About this task: Pick out every line in the data below that holds "magasins".

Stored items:
######

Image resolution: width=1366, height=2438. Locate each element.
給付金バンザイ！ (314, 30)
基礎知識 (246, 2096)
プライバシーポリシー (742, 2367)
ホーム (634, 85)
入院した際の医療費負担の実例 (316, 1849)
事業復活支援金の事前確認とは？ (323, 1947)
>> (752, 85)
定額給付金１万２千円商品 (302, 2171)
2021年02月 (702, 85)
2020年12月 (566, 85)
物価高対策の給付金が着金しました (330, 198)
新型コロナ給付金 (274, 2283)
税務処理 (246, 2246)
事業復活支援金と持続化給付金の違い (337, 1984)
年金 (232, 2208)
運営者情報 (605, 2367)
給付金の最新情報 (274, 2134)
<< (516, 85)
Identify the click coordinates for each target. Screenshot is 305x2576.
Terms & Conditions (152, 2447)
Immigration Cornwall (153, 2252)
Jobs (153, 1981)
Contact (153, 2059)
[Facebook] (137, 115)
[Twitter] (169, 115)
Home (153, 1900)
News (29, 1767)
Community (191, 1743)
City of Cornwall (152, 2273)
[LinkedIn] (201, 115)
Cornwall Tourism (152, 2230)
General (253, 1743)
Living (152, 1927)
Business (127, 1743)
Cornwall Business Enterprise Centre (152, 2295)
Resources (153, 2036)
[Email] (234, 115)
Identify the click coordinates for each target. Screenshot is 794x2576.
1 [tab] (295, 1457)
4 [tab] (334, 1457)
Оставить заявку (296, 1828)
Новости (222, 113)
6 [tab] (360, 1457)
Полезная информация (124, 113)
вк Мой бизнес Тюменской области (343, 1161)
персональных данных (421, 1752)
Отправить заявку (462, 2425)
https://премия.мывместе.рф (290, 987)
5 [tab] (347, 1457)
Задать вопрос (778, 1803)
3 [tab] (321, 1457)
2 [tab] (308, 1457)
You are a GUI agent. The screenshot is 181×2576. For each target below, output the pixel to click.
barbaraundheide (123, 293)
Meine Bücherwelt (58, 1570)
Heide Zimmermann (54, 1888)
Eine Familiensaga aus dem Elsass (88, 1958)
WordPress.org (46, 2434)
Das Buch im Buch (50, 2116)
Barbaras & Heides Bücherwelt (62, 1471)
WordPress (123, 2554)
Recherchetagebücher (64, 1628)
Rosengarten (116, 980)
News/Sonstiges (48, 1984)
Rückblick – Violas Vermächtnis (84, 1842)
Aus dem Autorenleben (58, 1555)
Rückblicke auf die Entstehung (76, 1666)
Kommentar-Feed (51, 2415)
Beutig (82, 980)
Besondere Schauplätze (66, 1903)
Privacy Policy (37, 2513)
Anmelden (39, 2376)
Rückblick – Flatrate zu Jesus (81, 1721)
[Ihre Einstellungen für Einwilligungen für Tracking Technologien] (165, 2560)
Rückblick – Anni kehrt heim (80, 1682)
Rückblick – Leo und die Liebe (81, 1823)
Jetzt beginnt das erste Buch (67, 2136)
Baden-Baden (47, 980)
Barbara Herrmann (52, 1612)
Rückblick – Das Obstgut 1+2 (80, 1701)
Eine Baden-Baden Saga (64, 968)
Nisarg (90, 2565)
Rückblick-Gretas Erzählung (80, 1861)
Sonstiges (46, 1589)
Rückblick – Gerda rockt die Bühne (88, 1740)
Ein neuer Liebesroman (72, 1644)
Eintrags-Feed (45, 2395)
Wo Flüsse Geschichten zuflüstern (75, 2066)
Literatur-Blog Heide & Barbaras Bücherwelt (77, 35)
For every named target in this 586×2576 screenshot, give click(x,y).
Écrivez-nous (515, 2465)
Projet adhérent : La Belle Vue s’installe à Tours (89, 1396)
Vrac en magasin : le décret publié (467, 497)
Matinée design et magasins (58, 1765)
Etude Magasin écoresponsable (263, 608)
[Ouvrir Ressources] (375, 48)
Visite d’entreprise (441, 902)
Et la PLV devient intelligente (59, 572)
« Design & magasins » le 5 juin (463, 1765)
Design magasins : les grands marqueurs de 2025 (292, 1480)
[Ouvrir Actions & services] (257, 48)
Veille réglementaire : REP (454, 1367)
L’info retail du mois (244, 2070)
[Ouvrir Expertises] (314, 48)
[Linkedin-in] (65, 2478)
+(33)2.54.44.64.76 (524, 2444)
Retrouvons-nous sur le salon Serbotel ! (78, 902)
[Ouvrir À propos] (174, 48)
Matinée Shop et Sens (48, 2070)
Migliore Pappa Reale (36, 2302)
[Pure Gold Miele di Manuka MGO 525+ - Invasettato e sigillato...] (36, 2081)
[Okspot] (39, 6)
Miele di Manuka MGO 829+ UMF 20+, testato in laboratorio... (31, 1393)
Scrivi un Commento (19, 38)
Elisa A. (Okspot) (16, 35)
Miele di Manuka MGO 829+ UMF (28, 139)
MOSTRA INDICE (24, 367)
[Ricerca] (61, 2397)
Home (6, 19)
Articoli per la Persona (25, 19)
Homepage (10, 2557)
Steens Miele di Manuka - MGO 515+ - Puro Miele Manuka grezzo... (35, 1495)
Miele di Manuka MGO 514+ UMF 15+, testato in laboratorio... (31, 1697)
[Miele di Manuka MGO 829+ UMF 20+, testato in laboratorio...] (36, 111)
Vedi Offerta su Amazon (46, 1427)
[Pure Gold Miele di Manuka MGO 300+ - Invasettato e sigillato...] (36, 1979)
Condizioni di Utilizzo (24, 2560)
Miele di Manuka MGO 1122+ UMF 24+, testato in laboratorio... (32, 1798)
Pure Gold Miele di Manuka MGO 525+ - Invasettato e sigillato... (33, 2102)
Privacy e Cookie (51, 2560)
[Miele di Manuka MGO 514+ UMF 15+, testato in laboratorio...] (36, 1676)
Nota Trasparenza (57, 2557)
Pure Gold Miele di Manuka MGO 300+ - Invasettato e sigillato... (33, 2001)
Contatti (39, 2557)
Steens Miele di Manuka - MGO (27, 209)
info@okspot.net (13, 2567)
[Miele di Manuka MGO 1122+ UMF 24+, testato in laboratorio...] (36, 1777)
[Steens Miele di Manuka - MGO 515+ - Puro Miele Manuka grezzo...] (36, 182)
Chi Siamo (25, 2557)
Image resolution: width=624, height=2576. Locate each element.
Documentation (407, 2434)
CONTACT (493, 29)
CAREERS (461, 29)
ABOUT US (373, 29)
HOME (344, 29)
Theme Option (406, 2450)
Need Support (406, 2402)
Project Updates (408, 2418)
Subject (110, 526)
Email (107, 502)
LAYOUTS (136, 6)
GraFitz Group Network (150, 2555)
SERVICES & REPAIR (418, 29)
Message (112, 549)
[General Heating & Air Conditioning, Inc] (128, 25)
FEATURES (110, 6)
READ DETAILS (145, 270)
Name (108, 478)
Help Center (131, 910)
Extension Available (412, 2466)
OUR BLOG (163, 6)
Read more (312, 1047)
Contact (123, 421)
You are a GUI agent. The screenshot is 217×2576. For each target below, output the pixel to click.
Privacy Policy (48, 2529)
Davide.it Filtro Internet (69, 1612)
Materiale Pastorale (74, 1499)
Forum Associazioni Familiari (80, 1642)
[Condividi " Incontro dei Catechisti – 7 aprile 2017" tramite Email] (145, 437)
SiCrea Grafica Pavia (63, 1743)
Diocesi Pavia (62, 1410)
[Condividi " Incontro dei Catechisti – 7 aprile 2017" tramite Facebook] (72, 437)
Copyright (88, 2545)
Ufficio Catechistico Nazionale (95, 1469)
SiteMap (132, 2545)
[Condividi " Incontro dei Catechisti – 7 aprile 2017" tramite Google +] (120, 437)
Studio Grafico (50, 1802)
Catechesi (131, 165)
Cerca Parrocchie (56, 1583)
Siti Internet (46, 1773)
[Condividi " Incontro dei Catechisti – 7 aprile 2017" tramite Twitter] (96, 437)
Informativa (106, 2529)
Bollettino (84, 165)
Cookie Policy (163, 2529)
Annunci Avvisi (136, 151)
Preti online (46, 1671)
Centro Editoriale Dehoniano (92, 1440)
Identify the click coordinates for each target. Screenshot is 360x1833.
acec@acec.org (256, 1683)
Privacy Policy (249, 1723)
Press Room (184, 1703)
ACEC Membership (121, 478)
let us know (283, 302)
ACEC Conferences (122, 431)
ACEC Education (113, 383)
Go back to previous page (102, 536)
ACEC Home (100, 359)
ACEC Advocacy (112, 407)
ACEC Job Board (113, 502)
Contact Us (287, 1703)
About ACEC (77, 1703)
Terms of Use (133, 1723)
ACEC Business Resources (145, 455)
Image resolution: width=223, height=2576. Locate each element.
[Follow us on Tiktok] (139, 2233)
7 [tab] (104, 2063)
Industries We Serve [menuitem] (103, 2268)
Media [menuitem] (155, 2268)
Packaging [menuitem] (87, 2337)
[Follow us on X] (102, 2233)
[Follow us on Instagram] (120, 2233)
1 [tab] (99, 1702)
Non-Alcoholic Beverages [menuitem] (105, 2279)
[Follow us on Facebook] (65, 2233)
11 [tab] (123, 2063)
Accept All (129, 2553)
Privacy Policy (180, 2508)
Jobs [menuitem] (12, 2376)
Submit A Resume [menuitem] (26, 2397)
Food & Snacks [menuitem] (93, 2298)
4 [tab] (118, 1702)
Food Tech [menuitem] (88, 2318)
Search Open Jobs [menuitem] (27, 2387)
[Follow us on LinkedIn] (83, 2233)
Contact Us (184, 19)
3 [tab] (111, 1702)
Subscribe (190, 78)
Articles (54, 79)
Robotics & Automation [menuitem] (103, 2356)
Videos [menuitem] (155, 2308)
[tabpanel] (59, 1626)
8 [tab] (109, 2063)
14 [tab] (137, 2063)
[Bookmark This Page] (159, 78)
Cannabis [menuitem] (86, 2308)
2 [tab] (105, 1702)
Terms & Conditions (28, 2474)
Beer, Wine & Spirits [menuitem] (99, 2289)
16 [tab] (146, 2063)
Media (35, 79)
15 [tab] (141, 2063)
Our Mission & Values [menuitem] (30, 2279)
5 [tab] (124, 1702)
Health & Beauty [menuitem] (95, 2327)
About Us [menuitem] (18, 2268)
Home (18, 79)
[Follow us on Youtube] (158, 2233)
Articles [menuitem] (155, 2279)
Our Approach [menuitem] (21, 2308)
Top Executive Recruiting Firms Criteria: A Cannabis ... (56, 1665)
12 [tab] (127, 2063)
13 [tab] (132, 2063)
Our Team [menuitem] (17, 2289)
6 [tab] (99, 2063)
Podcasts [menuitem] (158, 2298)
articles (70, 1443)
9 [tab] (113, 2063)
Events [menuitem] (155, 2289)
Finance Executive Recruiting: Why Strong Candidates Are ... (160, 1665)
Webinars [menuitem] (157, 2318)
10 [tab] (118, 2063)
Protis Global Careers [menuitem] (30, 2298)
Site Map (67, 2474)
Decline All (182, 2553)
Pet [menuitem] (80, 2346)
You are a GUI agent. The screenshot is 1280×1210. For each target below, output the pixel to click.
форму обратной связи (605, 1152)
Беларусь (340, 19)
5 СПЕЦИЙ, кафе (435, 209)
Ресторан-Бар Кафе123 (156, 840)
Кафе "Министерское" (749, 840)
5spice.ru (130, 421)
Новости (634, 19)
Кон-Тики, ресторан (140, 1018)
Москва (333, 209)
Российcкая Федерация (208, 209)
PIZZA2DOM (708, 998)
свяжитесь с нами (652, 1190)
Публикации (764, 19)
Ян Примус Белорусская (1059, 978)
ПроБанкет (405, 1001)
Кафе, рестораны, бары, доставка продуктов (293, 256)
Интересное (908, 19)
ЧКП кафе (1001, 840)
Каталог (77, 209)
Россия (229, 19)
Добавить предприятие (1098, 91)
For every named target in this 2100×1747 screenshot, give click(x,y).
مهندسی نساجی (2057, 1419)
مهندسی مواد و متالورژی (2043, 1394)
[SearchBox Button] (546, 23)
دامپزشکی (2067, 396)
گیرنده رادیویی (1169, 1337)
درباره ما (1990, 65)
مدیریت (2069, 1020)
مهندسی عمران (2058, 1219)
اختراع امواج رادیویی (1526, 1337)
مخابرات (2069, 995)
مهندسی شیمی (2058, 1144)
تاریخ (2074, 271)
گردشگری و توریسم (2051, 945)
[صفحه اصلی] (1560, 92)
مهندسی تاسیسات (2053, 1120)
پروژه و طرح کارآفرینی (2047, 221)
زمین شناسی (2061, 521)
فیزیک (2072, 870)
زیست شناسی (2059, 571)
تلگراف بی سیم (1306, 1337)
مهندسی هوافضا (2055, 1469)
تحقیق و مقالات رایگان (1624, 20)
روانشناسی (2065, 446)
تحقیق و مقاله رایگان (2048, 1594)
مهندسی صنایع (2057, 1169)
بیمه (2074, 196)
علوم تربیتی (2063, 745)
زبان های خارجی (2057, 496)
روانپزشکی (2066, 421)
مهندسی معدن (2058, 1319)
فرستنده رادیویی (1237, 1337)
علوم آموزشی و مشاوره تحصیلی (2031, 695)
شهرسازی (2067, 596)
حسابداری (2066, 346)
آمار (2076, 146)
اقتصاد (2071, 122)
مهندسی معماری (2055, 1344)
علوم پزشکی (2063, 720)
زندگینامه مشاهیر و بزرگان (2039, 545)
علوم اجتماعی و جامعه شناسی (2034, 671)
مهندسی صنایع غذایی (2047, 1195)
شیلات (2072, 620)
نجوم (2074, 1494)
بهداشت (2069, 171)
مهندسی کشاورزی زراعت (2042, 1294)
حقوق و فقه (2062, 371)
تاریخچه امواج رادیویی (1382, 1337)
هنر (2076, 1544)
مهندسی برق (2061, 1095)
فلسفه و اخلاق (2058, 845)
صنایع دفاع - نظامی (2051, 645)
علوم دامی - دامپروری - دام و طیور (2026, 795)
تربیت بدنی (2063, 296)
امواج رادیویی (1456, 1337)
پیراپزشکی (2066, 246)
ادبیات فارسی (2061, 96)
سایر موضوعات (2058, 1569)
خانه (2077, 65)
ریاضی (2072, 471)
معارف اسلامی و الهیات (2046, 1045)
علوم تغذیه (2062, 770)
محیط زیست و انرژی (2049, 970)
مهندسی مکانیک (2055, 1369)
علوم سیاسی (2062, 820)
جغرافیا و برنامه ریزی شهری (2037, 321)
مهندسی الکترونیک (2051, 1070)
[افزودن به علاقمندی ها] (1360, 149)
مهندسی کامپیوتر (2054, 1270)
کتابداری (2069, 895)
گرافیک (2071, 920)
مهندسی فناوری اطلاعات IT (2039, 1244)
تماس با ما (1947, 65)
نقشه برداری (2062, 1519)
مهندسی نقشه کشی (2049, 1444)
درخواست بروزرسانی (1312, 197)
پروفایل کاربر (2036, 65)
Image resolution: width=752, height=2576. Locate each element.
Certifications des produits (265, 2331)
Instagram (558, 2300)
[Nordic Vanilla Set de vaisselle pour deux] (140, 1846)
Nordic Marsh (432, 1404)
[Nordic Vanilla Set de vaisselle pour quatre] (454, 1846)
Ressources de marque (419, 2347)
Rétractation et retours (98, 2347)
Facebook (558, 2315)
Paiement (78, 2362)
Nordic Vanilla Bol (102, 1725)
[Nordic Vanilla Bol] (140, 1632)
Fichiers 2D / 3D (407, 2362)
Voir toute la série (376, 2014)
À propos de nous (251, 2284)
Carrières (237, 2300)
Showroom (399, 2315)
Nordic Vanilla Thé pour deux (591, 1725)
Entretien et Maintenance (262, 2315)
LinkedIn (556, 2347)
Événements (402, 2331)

######

Written answer:
Matinée design et magasins (58, 1765)
« Design & magasins » le 5 juin (463, 1765)
Design magasins : les grands marqueurs de 2025 (292, 1480)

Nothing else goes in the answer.